- TASK DIRECTIONS: Filter by the string "protection": return the lines of the material that contain it.

===== INPUT DATA =====

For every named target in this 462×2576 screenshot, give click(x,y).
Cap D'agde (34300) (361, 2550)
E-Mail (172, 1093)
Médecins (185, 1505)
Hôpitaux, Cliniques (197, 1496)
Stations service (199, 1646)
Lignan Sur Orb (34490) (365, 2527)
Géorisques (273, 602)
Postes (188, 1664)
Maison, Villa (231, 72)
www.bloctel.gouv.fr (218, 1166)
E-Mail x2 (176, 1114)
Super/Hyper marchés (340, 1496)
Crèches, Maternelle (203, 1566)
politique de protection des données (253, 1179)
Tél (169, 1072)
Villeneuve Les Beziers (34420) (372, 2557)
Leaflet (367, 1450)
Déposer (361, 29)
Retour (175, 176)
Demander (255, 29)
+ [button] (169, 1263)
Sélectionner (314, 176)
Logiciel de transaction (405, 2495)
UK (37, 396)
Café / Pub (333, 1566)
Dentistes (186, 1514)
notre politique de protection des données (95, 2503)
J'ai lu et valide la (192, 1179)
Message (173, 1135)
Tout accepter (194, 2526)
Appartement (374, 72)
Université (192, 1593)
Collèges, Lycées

=====

- RESPONSE FOR THIS EXERCISE:
politique de protection des données (253, 1179)
notre politique de protection des données (95, 2503)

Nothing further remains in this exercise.